| PROMPT |
Down to the last line, repeat the records exactly.

Start of DATA FOR THIS EXERCISE

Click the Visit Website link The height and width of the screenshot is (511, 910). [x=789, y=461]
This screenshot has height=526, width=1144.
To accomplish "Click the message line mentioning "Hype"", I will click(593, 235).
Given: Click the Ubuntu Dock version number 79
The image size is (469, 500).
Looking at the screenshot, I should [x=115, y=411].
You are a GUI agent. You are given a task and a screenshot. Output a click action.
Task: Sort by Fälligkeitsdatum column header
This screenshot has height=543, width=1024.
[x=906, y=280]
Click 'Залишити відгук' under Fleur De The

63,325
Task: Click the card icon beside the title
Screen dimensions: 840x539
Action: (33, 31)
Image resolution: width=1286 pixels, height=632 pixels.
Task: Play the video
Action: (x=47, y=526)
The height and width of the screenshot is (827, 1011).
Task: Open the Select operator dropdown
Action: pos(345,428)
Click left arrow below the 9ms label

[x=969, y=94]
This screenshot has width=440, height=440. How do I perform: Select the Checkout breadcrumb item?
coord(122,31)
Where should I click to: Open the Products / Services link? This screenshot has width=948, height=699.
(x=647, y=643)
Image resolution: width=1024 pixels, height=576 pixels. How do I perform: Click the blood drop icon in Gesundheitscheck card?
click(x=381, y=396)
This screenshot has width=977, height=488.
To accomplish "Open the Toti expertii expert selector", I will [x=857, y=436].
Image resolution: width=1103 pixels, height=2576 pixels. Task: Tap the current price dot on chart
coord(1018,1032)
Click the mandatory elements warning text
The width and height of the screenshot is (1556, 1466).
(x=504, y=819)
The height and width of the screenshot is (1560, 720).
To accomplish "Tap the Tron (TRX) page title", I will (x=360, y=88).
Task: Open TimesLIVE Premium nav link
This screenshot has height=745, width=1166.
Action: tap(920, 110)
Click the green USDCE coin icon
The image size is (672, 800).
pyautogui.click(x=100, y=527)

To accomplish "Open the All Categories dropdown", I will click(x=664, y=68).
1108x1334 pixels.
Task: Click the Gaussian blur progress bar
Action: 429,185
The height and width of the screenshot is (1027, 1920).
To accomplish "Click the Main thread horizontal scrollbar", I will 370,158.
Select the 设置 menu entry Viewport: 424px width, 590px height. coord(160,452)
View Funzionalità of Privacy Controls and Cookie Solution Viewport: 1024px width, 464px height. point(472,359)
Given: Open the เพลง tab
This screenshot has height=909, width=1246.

End of DATA FOR THIS EXERCISE

| EXERCISE ANSWER |
Click the Visit Website link The height and width of the screenshot is (511, 910). [x=789, y=461]
This screenshot has height=526, width=1144.
To accomplish "Click the message line mentioning "Hype"", I will click(593, 235).
Given: Click the Ubuntu Dock version number 79
The image size is (469, 500).
Looking at the screenshot, I should [x=115, y=411].
You are a GUI agent. You are given a task and a screenshot. Output a click action.
Task: Sort by Fälligkeitsdatum column header
This screenshot has height=543, width=1024.
[x=906, y=280]
Click 'Залишити відгук' under Fleur De The

63,325
Task: Click the card icon beside the title
Screen dimensions: 840x539
Action: (33, 31)
Image resolution: width=1286 pixels, height=632 pixels.
Task: Play the video
Action: (x=47, y=526)
The height and width of the screenshot is (827, 1011).
Task: Open the Select operator dropdown
Action: pos(345,428)
Click left arrow below the 9ms label

[x=969, y=94]
This screenshot has width=440, height=440. How do I perform: Select the Checkout breadcrumb item?
coord(122,31)
Where should I click to: Open the Products / Services link? This screenshot has width=948, height=699.
(x=647, y=643)
Image resolution: width=1024 pixels, height=576 pixels. How do I perform: Click the blood drop icon in Gesundheitscheck card?
click(x=381, y=396)
This screenshot has width=977, height=488.
To accomplish "Open the Toti expertii expert selector", I will [x=857, y=436].
Image resolution: width=1103 pixels, height=2576 pixels. Task: Tap the current price dot on chart
coord(1018,1032)
Click the mandatory elements warning text
The width and height of the screenshot is (1556, 1466).
(x=504, y=819)
The height and width of the screenshot is (1560, 720).
To accomplish "Tap the Tron (TRX) page title", I will (x=360, y=88).
Task: Open TimesLIVE Premium nav link
This screenshot has height=745, width=1166.
Action: tap(920, 110)
Click the green USDCE coin icon
The image size is (672, 800).
pyautogui.click(x=100, y=527)

To accomplish "Open the All Categories dropdown", I will click(x=664, y=68).
1108x1334 pixels.
Task: Click the Gaussian blur progress bar
Action: 429,185
The height and width of the screenshot is (1027, 1920).
To accomplish "Click the Main thread horizontal scrollbar", I will 370,158.
Select the 设置 menu entry Viewport: 424px width, 590px height. coord(160,452)
View Funzionalità of Privacy Controls and Cookie Solution Viewport: 1024px width, 464px height. point(472,359)
Given: Open the เพลง tab
This screenshot has height=909, width=1246.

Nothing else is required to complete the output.